James started clapping yesterday. How the heck do I make a baby go to sleep who won't stop clapping in his crib, incredibly pleased with himself, radiating that smile of smiles, the smile that could end all wars and feed all the starving children in the world?
Just when you think you're spending all the love you have on your bride and dog, along comes a tiny human to steal the show.
I was watching a show on the Science Channel over the weekend narrated by Stephen Hawking (the ultra-famous physicist) debating whether or not there is a God. Heavy stuff, indeed. Most of it made sense. I was able to hang on all the way through quantum physics, but then fell off the toboggan when Hawking began talking about black holes and how time does not exist in them. His point, when he finally got around to it, was to answer the question many Christians (myself included) always asks: What existed before the Big Bang?
*Note that the Christians I refer to are the ones who believe in evolution, but that some divine force (God?) sparked it. Genesis Christians need not apply.
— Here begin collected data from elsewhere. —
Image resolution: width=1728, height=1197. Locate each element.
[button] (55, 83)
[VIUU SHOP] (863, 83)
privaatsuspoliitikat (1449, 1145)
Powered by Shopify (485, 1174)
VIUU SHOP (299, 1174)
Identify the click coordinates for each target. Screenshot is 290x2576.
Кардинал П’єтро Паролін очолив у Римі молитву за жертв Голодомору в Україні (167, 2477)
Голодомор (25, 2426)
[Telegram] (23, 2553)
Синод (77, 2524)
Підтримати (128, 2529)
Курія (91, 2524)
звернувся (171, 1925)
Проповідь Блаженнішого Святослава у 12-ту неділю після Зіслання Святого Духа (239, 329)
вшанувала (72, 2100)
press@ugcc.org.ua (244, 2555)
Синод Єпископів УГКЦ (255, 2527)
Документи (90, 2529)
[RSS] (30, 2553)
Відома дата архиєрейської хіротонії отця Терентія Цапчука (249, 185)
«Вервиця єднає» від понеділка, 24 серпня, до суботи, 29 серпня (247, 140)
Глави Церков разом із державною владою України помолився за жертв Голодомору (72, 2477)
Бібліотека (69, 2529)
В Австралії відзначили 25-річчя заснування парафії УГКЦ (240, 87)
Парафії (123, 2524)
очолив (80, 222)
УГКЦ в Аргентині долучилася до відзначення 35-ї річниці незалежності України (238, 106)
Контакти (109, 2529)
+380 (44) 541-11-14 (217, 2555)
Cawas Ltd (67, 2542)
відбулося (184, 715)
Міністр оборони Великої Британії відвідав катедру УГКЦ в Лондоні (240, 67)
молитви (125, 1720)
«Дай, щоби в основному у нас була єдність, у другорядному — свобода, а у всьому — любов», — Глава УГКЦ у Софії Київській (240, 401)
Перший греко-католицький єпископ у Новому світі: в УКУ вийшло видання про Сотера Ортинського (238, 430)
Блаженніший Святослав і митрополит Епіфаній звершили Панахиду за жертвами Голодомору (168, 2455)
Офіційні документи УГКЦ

So Dr. Hawking purports that nothing existed before the Big Bang because it originated within the confines of a black hole. And if time does not exist in black holes then nothing existed prior to the Big Bang. When asked why the Big Bang occurred, Hawking goes on to point to evidence on the subatomic level that particles appear and disappear seemingly randomly all the time. Granted, there's math to allegedly back up these theories. I'll have to take his word for it. And although I know that given enough time science will eventually explain everything away, I can't stop seeing James clapping. And waving. And walking.
Science is amazing, no doubt. Our biologies alone are nothing short of miracles. Even though Hawking seemingly explained away the creation of the universe, I still wonder how the heart beats. I'm humbled by emotions and the bonds I find myself intertwined in. Hawking wasn't able to explain what love is. I might believe the idea that time does not exist in black holes even though no one has ever been in one (or seen one, for that matter). But there's got to be a reason for it. No amount of math can explain away the weakness I feel in my heart when I have to make my son go to sleep when he'd rather stay up clapping into the night.